Ihn hätte wahrscheinlich das gleiche Schicksal ereilt wie so viele andere, wenn ihm „­Mamaw“, seine Großmutter, nicht den Halt und die Sicherheit gegeben hätte, die seine „Mom“ ihm nicht bieten konnte, denn die hatte ein Drogenproblem und ständig wechselnde Partner, ein Phänomen, das nirgends sonst auf der Welt so weit verbreitet ist wie in amerikanischen Arbeiterfamilien. Und die daraus entstehenden Konflikte sind so bizarr, dass man nur ungläubig den Kopf schütteln kann und sogar lachen muss, weil solche Geschichten ein Licht auf Personen werfen, auf die Vance nie verächtlich herabblickt.

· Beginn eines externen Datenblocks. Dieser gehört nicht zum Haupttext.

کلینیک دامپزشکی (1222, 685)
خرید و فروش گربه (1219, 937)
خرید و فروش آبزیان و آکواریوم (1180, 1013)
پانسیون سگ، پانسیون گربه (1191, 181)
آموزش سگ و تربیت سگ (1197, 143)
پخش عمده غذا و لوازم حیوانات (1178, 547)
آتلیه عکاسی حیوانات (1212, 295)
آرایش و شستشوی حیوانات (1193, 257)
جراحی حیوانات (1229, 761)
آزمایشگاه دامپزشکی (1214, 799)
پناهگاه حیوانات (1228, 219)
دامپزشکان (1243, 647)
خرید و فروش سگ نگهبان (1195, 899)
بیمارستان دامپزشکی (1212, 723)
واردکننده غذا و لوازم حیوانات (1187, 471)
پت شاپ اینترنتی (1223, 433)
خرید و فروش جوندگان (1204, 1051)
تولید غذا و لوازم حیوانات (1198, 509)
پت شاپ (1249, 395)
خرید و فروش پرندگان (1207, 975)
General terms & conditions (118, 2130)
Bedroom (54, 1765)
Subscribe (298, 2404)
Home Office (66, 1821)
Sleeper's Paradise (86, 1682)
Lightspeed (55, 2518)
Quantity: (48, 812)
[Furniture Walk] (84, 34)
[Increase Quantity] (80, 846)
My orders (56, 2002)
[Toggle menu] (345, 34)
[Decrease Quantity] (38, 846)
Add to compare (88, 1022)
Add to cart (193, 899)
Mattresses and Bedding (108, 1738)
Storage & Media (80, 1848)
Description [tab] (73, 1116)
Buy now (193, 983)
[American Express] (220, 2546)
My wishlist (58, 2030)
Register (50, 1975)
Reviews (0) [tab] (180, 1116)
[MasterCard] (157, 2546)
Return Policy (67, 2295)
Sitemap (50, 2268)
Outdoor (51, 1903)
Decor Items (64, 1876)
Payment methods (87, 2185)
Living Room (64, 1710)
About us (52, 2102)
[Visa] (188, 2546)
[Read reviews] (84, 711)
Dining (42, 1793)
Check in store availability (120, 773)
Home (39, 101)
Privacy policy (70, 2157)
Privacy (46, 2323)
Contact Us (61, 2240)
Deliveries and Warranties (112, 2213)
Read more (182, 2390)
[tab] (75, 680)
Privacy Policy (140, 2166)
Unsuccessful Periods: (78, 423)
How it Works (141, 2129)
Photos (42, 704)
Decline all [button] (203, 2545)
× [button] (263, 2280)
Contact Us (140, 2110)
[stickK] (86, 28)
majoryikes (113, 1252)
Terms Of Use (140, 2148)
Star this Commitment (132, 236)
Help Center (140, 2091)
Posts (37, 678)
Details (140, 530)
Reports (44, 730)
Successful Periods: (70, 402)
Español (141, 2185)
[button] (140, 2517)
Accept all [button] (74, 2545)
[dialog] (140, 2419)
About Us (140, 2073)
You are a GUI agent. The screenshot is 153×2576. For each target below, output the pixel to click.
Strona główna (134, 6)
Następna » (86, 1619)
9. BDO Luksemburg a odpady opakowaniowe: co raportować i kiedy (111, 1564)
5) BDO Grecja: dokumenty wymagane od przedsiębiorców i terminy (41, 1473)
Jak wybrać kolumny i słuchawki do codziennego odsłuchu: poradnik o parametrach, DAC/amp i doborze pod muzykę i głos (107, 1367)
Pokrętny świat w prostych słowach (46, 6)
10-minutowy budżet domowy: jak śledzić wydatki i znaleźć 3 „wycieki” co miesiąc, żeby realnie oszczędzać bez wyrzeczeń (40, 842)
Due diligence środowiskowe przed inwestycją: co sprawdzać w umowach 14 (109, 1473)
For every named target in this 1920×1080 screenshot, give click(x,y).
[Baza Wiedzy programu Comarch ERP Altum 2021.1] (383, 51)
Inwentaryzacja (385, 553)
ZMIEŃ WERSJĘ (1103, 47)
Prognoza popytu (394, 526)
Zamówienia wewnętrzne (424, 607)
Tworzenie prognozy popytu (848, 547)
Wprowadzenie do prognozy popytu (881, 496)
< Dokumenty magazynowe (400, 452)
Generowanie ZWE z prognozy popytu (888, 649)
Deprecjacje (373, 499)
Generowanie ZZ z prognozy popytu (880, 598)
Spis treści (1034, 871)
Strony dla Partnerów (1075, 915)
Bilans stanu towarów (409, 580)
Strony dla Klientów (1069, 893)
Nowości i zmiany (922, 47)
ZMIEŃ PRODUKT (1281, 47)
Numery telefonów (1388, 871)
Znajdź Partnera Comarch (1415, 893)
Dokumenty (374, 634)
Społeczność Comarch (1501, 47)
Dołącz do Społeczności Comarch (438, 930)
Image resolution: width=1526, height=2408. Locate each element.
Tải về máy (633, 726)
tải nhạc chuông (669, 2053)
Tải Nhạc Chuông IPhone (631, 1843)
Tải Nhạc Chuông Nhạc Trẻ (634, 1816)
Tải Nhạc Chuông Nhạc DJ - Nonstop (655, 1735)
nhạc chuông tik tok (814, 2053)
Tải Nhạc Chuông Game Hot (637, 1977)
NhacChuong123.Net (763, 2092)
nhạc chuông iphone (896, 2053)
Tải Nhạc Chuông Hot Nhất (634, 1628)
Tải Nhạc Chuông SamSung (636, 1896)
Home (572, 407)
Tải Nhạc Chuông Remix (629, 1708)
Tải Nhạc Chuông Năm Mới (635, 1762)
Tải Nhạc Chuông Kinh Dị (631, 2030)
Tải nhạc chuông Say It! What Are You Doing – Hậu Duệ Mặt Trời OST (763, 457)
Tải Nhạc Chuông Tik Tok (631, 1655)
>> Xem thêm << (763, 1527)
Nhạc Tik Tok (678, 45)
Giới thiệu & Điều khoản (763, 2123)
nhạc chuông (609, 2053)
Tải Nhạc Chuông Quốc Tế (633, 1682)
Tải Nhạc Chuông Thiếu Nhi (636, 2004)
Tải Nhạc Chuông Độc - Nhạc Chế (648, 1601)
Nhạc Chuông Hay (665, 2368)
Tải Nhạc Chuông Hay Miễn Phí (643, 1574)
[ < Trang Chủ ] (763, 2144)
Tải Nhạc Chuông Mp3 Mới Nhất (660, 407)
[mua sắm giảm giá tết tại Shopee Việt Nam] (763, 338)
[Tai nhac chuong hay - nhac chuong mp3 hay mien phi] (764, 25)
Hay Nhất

So erzählt er, wie auf einer Autofahrt aus nichtigem Anlass ein Streit zwischen ihm und seiner Mutter eskaliert, wie seine Mutter am Straßenrand anhält, um ihn zu verprügeln, wie er quer über die Felder zu einem Haus rennt und die dort in einem Swimmingpool liegende Frau um Hilfe anfleht, wie die außer Rand und Band geratene Mutter die Tür eintritt, um ihn herauszuholen, wie die Frau die Polizei anruft, wie Vance schließlich vor Gericht seine Mutter entlasten muss, damit sie nicht hinter Gitter kommt, was bedeutet, dass das Schreckensszenario weitergeht. Wie seine Mutter eine Urinprobe von ihm fordert, weil das Gesundheitsamt ihre Drogenabhängigkeit überprüfen will. Wie seine Großeltern nach einem Gottesdienst mit vorgehaltenen Schusswaffen jedes Auto durchsuchen, das den Parkplatz verlassen will, weil sie glauben, ihr Enkel sei von einem „Perversen“ entführt worden, dabei ist der Enkel nur auf der Kirchenbank eingeschlafen.

Drogen, Alkohol, Gefängnis

Von dieser Art sind die Episoden, die das Klima aus Familienstreit und Gewaltexzessen, befeuert vom Alkohol, aufzeigen und deutlich machen, wie prädestiniert die Karrieren sind, die Menschen in diesem Umfeld einschlagen: früh Kinder kriegen, Drogen und Alkohol, Gefängnis. Umso erstaunlicher, dass der Autor es trotzdem geschafft hat, dass er in der angesehenen Yale University schließlich Jura studierte und inzwischen als Investor arbeitet. Oder vielleicht doch nicht so erstaunlich, denn er geht, weil ihm nichts Besseres einfällt, nach der Schule zum Militär.

Das Buch

J. D. Vance: „Hillbilly-Elegie: Die Geschichte meiner Familie und einer Gesellschaft in der Krise“. Ullstein, Berlin 2017, 304 Seiten, 22 Euro

Der Drill, dem er während der Grundausbildung unterliegt, macht aus dem übergewichtigen, pummeligen, antriebslosen Jüngling einen Menschen, der nach seiner Militärzeit weiß, was er will, und der es mit seinem neu erwachten, angestachelten Ehrgeiz auch schafft. Aus J. D. Vance wird ein Mann, der ein Ziel vor Augen hat und es schließlich auch erreicht: eine Familie zu gründen, ein Haus, einen guten Job und eine tolle Frau zu haben, denn das ist es letztlich, was diesen Menschen offenbar antreibt. Es ist nicht die Sehnsucht nach mehr Gerechtigkeit, womöglich sogar nach einer Revolution, sondern es ist home sweet home, weil Leute wie J. D. Vance das immer vermisst haben.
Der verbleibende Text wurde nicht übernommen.